(Data items)
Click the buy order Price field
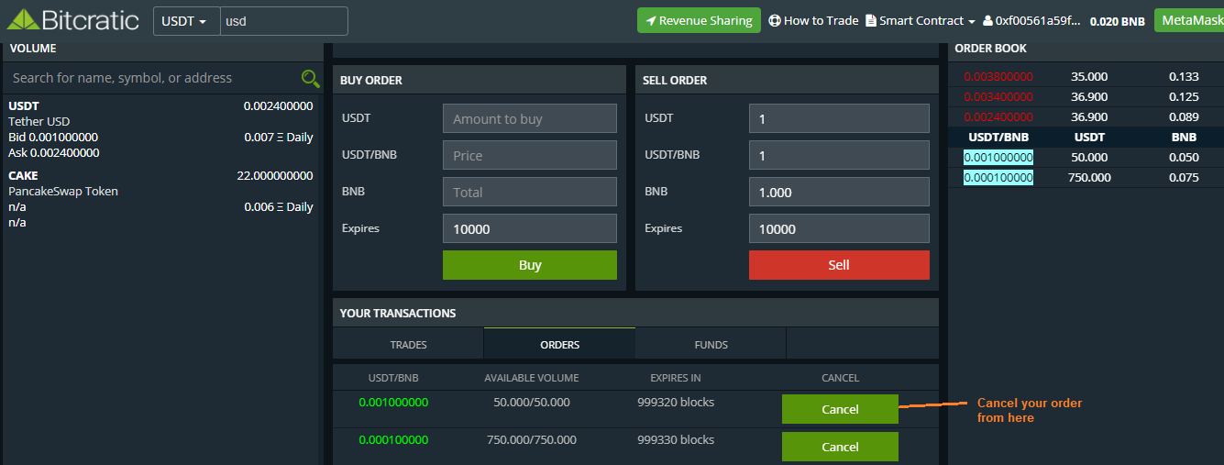Viewport: 1224px width, 465px height. (x=529, y=155)
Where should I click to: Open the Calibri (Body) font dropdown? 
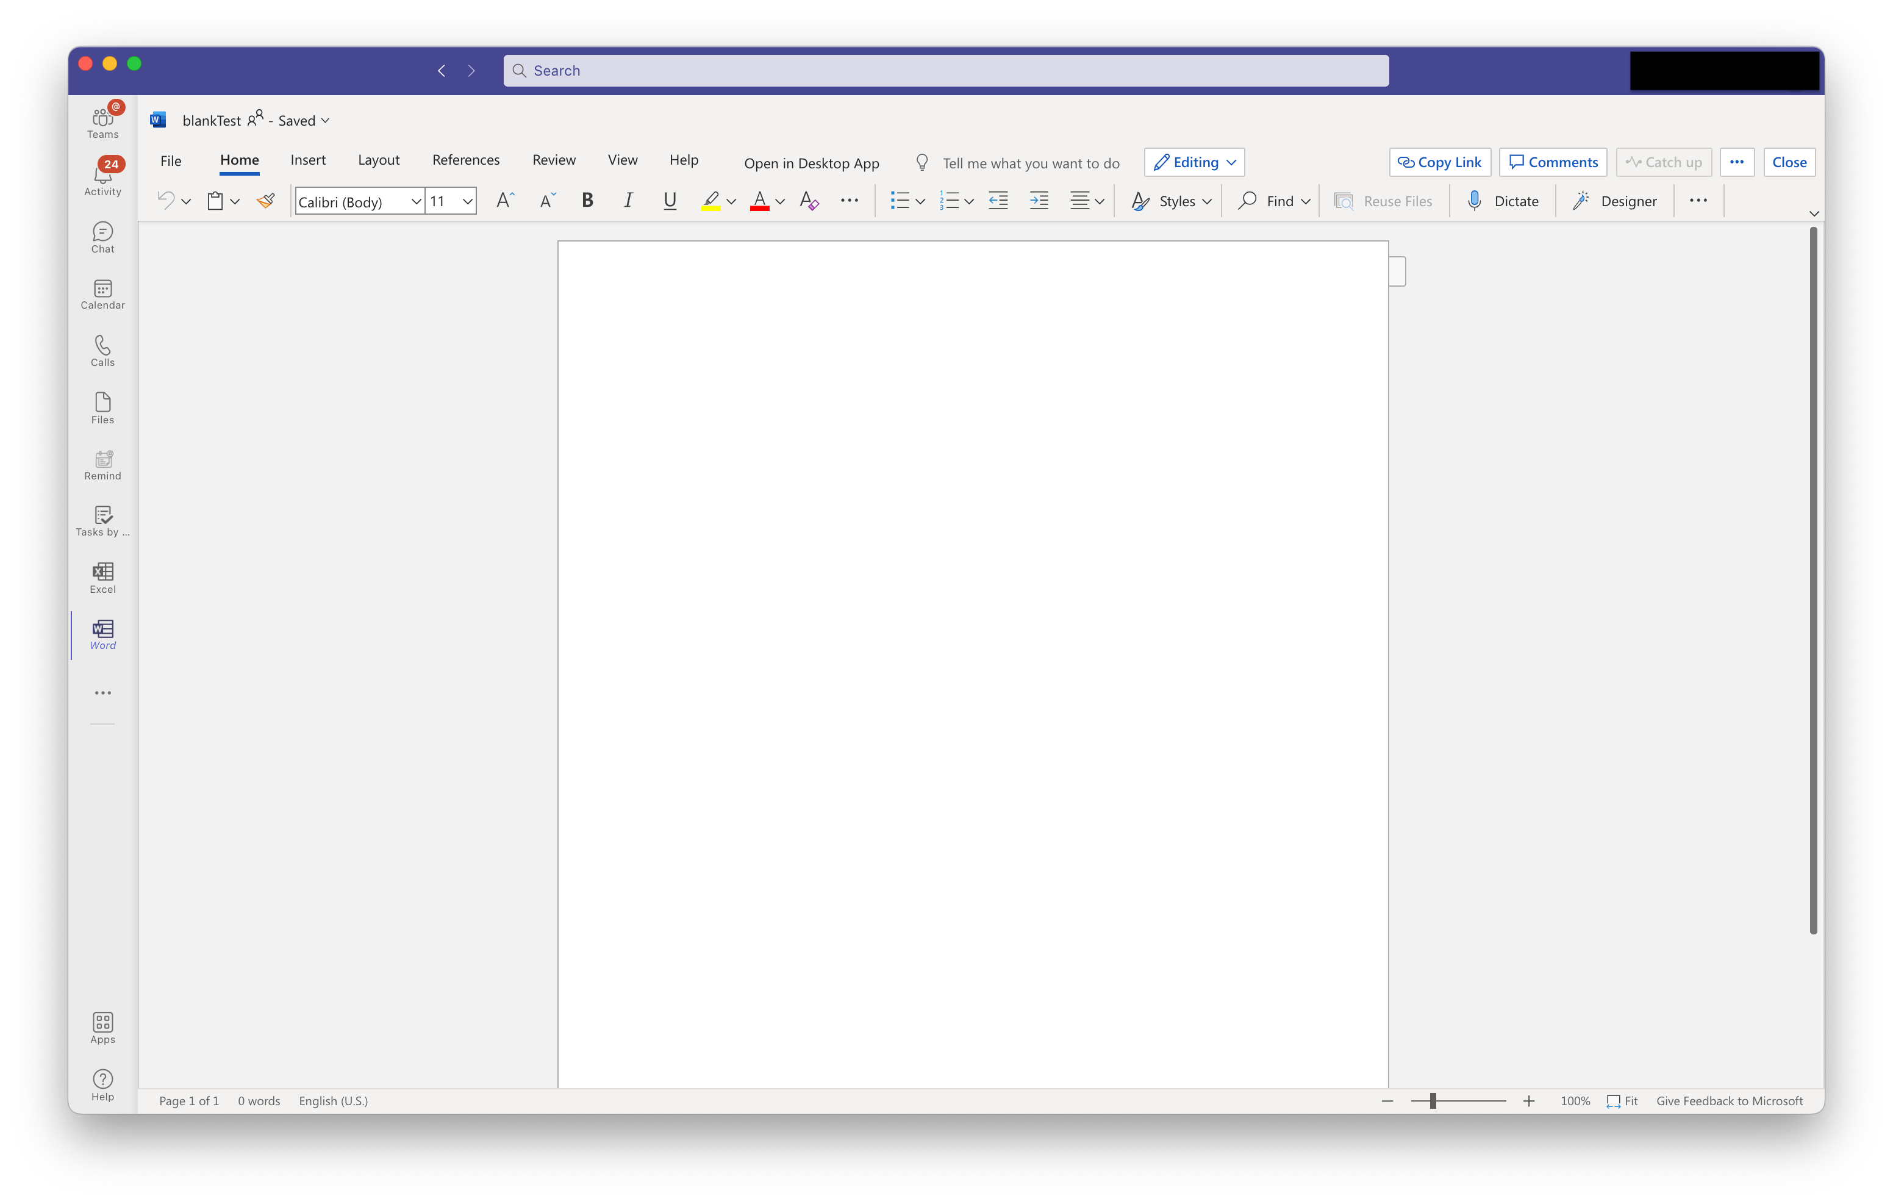click(416, 201)
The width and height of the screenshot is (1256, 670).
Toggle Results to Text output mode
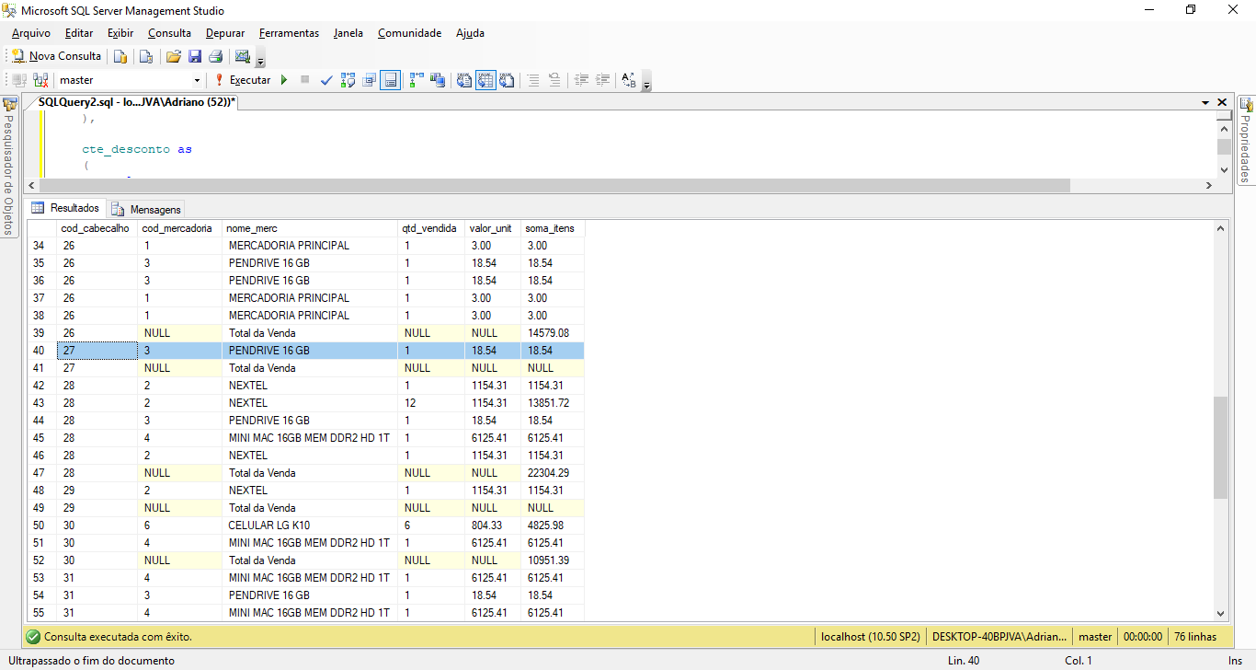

• [What needs to be done] Can you change "Price" to "Quantity" throughout the data above, keep everything else the same, and omit the pictures from your version?

• [Result for this task]
Click the buy order Quantity field
Viewport: 1224px width, 465px height. (x=529, y=155)
Where should I click to: Open the Calibri (Body) font dropdown? 
click(416, 201)
The width and height of the screenshot is (1256, 670).
Toggle Results to Text output mode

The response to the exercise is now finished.